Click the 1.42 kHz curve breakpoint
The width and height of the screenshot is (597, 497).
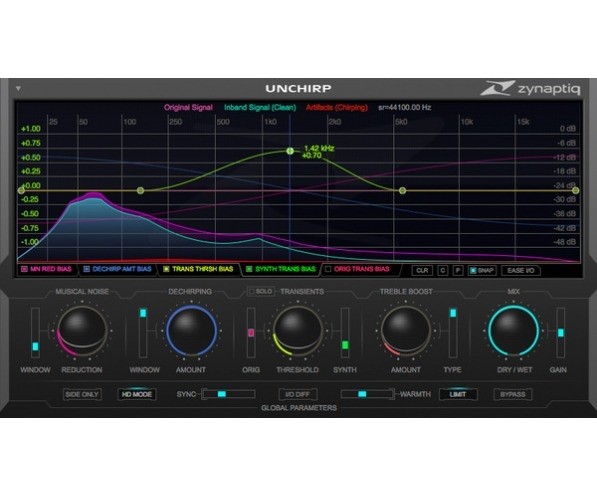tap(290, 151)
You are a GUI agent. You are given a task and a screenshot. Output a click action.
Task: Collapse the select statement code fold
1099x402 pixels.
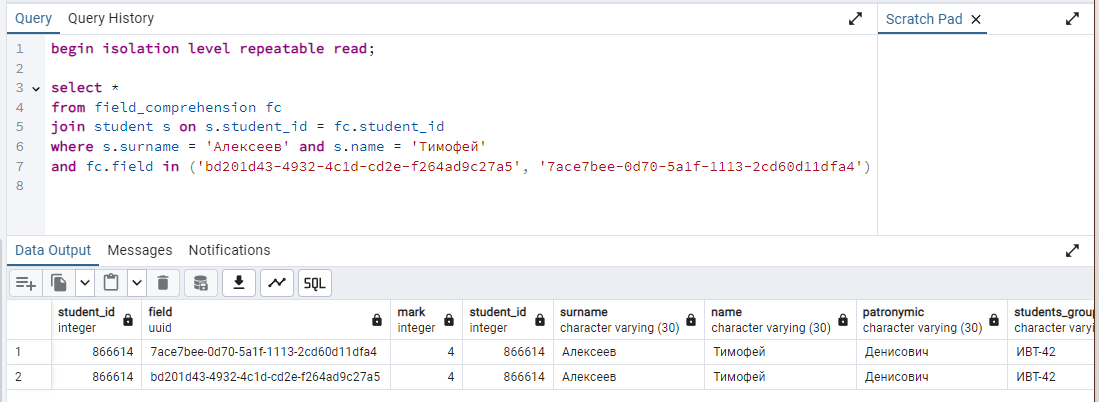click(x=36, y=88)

---

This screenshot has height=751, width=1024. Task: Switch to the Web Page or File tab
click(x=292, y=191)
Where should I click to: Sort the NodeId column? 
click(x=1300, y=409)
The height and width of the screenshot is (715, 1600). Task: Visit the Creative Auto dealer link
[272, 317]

- [REQUIREMENT]
Recast the lines starting with the one containing "Click the 1.42 kHz curve breakpoint" and going on through the one containing "click(x=36, y=88)" as a Markdown table with the columns Number and Line, skipping blank lines and leaving out the pictures.

- [FULL OUTPUT]
| Number | Line |
|---|---|
| 1 | Click the 1.42 kHz curve breakpoint |
| 2 | The width and height of the screenshot is (597, 497). |
| 3 | tap(290, 151) |
| 4 | You are a GUI agent. You are given a task and a screenshot. Output a click action. |
| 5 | Task: Collapse the select statement code fold |
| 6 | 1099x402 pixels. |
| 7 | click(x=36, y=88) |